*** Opening of Given data ***

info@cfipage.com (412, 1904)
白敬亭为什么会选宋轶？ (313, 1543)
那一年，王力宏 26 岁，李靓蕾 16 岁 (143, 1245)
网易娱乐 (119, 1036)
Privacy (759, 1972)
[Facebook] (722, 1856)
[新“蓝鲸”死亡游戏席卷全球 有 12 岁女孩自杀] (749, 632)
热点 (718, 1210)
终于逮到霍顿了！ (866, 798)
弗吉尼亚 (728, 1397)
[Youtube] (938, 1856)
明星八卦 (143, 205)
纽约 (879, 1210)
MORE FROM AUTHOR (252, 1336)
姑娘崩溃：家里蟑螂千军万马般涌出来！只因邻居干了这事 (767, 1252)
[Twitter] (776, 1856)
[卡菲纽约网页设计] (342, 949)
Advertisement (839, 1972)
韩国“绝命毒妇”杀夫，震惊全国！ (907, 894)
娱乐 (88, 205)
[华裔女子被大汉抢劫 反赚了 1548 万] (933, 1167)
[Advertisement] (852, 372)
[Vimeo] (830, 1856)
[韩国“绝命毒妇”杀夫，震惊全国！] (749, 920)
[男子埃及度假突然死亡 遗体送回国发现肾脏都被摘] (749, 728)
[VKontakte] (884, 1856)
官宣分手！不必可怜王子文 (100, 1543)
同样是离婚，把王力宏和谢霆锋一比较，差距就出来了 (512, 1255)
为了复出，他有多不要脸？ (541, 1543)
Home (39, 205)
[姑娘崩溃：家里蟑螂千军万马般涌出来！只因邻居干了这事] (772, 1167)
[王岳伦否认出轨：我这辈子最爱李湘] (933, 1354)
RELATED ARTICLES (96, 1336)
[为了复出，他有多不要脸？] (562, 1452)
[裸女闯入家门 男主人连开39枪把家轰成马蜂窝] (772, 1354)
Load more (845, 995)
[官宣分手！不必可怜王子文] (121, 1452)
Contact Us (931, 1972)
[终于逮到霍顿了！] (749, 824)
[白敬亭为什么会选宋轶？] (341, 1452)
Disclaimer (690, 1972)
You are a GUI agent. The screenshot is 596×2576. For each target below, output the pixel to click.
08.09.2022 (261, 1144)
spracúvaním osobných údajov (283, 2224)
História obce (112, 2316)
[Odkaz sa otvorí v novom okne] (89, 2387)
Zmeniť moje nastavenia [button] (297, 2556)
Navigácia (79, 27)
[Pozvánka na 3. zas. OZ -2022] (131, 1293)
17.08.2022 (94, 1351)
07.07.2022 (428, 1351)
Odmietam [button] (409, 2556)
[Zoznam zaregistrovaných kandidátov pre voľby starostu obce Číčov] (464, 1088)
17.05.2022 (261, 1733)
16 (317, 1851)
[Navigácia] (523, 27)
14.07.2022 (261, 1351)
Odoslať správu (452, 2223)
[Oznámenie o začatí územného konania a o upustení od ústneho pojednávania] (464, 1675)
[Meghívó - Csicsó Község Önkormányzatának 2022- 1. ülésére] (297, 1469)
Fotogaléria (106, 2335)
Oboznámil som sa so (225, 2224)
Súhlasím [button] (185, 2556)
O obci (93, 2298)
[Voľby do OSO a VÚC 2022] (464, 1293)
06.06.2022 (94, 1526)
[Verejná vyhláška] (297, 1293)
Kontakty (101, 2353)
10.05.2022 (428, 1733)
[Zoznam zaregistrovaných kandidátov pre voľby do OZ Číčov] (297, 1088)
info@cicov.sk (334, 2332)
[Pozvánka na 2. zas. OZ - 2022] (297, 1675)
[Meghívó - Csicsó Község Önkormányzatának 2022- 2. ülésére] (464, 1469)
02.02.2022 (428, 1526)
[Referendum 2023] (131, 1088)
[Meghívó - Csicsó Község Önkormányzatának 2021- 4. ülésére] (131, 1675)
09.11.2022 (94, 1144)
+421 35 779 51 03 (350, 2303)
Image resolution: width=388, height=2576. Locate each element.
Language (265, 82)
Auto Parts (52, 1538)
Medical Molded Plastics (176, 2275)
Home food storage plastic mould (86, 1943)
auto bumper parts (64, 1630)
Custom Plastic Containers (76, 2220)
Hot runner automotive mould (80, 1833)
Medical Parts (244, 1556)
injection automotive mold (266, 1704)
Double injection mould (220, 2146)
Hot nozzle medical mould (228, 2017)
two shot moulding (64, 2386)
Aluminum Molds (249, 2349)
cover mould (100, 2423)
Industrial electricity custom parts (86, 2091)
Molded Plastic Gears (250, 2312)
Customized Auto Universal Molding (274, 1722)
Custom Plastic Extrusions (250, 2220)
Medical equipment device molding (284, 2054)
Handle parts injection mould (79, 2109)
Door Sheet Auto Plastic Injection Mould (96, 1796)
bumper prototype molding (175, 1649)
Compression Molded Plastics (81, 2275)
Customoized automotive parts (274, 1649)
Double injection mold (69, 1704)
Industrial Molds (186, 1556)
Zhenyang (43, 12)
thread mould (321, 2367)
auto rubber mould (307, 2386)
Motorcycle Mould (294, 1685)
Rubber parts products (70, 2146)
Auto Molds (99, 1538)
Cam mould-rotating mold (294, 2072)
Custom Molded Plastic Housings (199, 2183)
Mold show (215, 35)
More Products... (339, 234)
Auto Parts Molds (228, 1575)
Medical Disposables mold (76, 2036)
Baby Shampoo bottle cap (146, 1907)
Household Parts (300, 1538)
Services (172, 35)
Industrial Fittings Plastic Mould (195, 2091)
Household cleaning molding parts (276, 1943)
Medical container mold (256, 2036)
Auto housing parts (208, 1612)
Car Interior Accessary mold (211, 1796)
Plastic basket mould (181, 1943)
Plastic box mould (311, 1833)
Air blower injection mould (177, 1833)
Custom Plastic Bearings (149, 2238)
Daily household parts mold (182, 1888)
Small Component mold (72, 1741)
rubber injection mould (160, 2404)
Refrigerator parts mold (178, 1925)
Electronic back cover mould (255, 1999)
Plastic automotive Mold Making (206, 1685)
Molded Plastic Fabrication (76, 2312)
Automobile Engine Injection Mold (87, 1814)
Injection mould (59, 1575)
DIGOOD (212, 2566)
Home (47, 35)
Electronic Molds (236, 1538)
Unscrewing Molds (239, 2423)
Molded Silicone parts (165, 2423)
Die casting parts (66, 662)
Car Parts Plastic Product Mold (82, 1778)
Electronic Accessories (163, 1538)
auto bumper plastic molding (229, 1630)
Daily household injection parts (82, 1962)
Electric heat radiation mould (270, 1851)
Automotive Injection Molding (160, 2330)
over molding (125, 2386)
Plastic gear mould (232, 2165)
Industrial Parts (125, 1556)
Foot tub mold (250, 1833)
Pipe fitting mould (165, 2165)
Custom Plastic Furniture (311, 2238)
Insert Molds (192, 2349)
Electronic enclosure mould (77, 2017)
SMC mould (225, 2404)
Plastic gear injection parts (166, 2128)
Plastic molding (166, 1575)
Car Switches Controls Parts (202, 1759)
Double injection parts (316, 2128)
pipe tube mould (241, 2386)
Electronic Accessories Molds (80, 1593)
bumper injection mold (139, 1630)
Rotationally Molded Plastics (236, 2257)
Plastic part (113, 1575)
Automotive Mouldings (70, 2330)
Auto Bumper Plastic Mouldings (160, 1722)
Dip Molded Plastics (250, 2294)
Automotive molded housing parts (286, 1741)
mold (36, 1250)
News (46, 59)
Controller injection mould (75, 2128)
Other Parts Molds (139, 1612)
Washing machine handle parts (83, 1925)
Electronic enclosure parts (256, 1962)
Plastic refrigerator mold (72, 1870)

*** Close of Given data ***

What is expected -
When the line with "História obce (112, 2316)" is reached in the data above, begin copying, and stop after the line with "Auto Molds (99, 1538)"; copy each line exactly, both ends included.

Answer to this problem -
História obce (112, 2316)
[Odkaz sa otvorí v novom okne] (89, 2387)
Zmeniť moje nastavenia [button] (297, 2556)
Navigácia (79, 27)
[Pozvánka na 3. zas. OZ -2022] (131, 1293)
17.08.2022 (94, 1351)
07.07.2022 (428, 1351)
Odmietam [button] (409, 2556)
[Zoznam zaregistrovaných kandidátov pre voľby starostu obce Číčov] (464, 1088)
17.05.2022 (261, 1733)
16 (317, 1851)
[Navigácia] (523, 27)
14.07.2022 (261, 1351)
Odoslať správu (452, 2223)
[Oznámenie o začatí územného konania a o upustení od ústneho pojednávania] (464, 1675)
[Meghívó - Csicsó Község Önkormányzatának 2022- 1. ülésére] (297, 1469)
Fotogaléria (106, 2335)
Oboznámil som sa so (225, 2224)
Súhlasím [button] (185, 2556)
O obci (93, 2298)
[Voľby do OSO a VÚC 2022] (464, 1293)
06.06.2022 (94, 1526)
[Verejná vyhláška] (297, 1293)
Kontakty (101, 2353)
10.05.2022 (428, 1733)
[Zoznam zaregistrovaných kandidátov pre voľby do OZ Číčov] (297, 1088)
info@cicov.sk (334, 2332)
[Pozvánka na 2. zas. OZ - 2022] (297, 1675)
[Meghívó - Csicsó Község Önkormányzatának 2022- 2. ülésére] (464, 1469)
02.02.2022 (428, 1526)
[Referendum 2023] (131, 1088)
[Meghívó - Csicsó Község Önkormányzatának 2021- 4. ülésére] (131, 1675)
09.11.2022 (94, 1144)
+421 35 779 51 03 (350, 2303)
Image resolution: width=388, height=2576. Locate each element.
Language (265, 82)
Auto Parts (52, 1538)
Medical Molded Plastics (176, 2275)
Home food storage plastic mould (86, 1943)
auto bumper parts (64, 1630)
Custom Plastic Containers (76, 2220)
Hot runner automotive mould (80, 1833)
Medical Parts (244, 1556)
injection automotive mold (266, 1704)
Double injection mould (220, 2146)
Hot nozzle medical mould (228, 2017)
two shot moulding (64, 2386)
Aluminum Molds (249, 2349)
cover mould (100, 2423)
Industrial electricity custom parts (86, 2091)
Molded Plastic Gears (250, 2312)
Customized Auto Universal Molding (274, 1722)
Custom Plastic Extrusions (250, 2220)
Medical equipment device molding (284, 2054)
Handle parts injection mould (79, 2109)
Door Sheet Auto Plastic Injection Mould (96, 1796)
bumper prototype molding (175, 1649)
Compression Molded Plastics (81, 2275)
Customoized automotive parts (274, 1649)
Double injection mold (69, 1704)
Industrial Molds (186, 1556)
Zhenyang (43, 12)
thread mould (321, 2367)
auto rubber mould (307, 2386)
Motorcycle Mould (294, 1685)
Rubber parts products (70, 2146)
Auto Molds (99, 1538)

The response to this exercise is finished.